[Данные о расположении слов и элементов]
● ● ● ● ●
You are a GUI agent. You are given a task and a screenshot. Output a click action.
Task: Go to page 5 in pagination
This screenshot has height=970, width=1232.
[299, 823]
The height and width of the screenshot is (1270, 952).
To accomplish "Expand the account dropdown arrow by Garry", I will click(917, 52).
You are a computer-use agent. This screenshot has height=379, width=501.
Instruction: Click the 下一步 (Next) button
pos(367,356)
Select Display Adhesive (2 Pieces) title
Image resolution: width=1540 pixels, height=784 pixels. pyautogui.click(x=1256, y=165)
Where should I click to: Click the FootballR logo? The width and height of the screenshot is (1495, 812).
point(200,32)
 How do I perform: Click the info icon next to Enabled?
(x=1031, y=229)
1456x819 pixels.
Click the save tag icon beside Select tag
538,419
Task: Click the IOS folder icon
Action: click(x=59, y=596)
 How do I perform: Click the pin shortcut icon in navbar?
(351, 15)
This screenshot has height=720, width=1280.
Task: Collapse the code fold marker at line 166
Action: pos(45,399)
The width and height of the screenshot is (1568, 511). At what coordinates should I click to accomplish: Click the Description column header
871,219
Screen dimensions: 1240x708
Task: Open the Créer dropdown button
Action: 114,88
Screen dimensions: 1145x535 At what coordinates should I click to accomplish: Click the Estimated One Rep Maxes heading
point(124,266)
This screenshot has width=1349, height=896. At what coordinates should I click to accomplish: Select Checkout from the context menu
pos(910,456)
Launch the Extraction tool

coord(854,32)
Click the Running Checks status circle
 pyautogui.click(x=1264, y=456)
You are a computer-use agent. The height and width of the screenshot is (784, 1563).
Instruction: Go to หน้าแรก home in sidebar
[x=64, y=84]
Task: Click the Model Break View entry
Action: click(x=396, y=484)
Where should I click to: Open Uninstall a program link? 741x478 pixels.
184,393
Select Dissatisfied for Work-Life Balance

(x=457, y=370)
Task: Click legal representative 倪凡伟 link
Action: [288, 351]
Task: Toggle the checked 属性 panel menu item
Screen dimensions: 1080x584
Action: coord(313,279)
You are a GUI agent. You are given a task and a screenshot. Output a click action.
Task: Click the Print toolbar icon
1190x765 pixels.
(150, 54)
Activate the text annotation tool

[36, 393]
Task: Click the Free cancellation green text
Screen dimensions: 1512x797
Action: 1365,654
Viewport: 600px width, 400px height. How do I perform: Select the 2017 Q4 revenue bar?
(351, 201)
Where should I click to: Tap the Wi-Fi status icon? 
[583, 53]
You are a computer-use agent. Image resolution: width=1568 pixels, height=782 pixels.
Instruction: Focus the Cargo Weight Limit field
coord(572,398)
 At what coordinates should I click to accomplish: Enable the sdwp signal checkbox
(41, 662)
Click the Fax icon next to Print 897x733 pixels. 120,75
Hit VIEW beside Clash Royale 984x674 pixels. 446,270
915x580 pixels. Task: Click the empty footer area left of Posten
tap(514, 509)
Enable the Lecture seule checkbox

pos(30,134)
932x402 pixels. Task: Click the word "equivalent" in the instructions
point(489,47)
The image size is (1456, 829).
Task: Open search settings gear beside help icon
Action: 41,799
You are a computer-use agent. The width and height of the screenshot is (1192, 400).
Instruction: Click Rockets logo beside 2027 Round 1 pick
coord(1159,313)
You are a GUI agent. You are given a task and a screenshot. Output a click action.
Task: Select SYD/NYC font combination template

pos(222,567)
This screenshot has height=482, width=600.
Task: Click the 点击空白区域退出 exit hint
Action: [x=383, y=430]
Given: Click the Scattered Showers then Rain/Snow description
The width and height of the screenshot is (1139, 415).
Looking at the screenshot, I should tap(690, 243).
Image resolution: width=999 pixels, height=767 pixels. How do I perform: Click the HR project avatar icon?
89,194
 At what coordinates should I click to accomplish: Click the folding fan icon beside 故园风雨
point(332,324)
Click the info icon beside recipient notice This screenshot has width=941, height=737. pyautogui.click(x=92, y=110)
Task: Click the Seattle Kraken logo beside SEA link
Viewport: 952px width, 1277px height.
● ● ● ● ●
- **УСЛОВИЕ ЗАДАНИЯ**:
Перепишите все записи, заменив «How do I perform» на «How can I do», а всё остальное оставьте без изменений.

- **РЕЗУЛЬТАТ ВЫПОЛНЕНИЯ**:
You are a GUI agent. You are given a task and a screenshot. Output a click action.
Task: Go to page 5 in pagination
This screenshot has height=970, width=1232.
[299, 823]
The height and width of the screenshot is (1270, 952).
To accomplish "Expand the account dropdown arrow by Garry", I will click(917, 52).
You are a computer-use agent. This screenshot has height=379, width=501.
Instruction: Click the 下一步 (Next) button
pos(367,356)
Select Display Adhesive (2 Pieces) title
Image resolution: width=1540 pixels, height=784 pixels. pyautogui.click(x=1256, y=165)
Where should I click to: Click the FootballR logo? The width and height of the screenshot is (1495, 812).
point(200,32)
 How can I do: Click the info icon next to Enabled?
(x=1031, y=229)
1456x819 pixels.
Click the save tag icon beside Select tag
538,419
Task: Click the IOS folder icon
Action: click(x=59, y=596)
 How can I do: Click the pin shortcut icon in navbar?
(351, 15)
This screenshot has height=720, width=1280.
Task: Collapse the code fold marker at line 166
Action: pos(45,399)
The width and height of the screenshot is (1568, 511). At what coordinates should I click to accomplish: Click the Description column header
871,219
Screen dimensions: 1240x708
Task: Open the Créer dropdown button
Action: 114,88
Screen dimensions: 1145x535 At what coordinates should I click to accomplish: Click the Estimated One Rep Maxes heading
point(124,266)
This screenshot has width=1349, height=896. At what coordinates should I click to accomplish: Select Checkout from the context menu
pos(910,456)
Launch the Extraction tool

coord(854,32)
Click the Running Checks status circle
 pyautogui.click(x=1264, y=456)
You are a computer-use agent. The height and width of the screenshot is (784, 1563).
Instruction: Go to หน้าแรก home in sidebar
[x=64, y=84]
Task: Click the Model Break View entry
Action: click(x=396, y=484)
Where should I click to: Open Uninstall a program link? 741x478 pixels.
184,393
Select Dissatisfied for Work-Life Balance

(x=457, y=370)
Task: Click legal representative 倪凡伟 link
Action: [288, 351]
Task: Toggle the checked 属性 panel menu item
Screen dimensions: 1080x584
Action: coord(313,279)
You are a GUI agent. You are given a task and a screenshot. Output a click action.
Task: Click the Print toolbar icon
1190x765 pixels.
(150, 54)
Activate the text annotation tool

[36, 393]
Task: Click the Free cancellation green text
Screen dimensions: 1512x797
Action: 1365,654
Viewport: 600px width, 400px height. How can I do: Select the 2017 Q4 revenue bar?
(351, 201)
Where should I click to: Tap the Wi-Fi status icon? 
[583, 53]
You are a computer-use agent. Image resolution: width=1568 pixels, height=782 pixels.
Instruction: Focus the Cargo Weight Limit field
coord(572,398)
 At what coordinates should I click to accomplish: Enable the sdwp signal checkbox
(41, 662)
Click the Fax icon next to Print 897x733 pixels. 120,75
Hit VIEW beside Clash Royale 984x674 pixels. 446,270
915x580 pixels. Task: Click the empty footer area left of Posten
tap(514, 509)
Enable the Lecture seule checkbox

pos(30,134)
932x402 pixels. Task: Click the word "equivalent" in the instructions
point(489,47)
The image size is (1456, 829).
Task: Open search settings gear beside help icon
Action: 41,799
You are a computer-use agent. The width and height of the screenshot is (1192, 400).
Instruction: Click Rockets logo beside 2027 Round 1 pick
coord(1159,313)
You are a GUI agent. You are given a task and a screenshot. Output a click action.
Task: Select SYD/NYC font combination template

pos(222,567)
This screenshot has height=482, width=600.
Task: Click the 点击空白区域退出 exit hint
Action: [x=383, y=430]
Given: Click the Scattered Showers then Rain/Snow description
The width and height of the screenshot is (1139, 415).
Looking at the screenshot, I should tap(690, 243).
Image resolution: width=999 pixels, height=767 pixels. How can I do: Click the HR project avatar icon?
89,194
 At what coordinates should I click to accomplish: Click the folding fan icon beside 故园风雨
point(332,324)
Click the info icon beside recipient notice This screenshot has width=941, height=737. pyautogui.click(x=92, y=110)
Task: Click the Seattle Kraken logo beside SEA link
Viewport: 952px width, 1277px height.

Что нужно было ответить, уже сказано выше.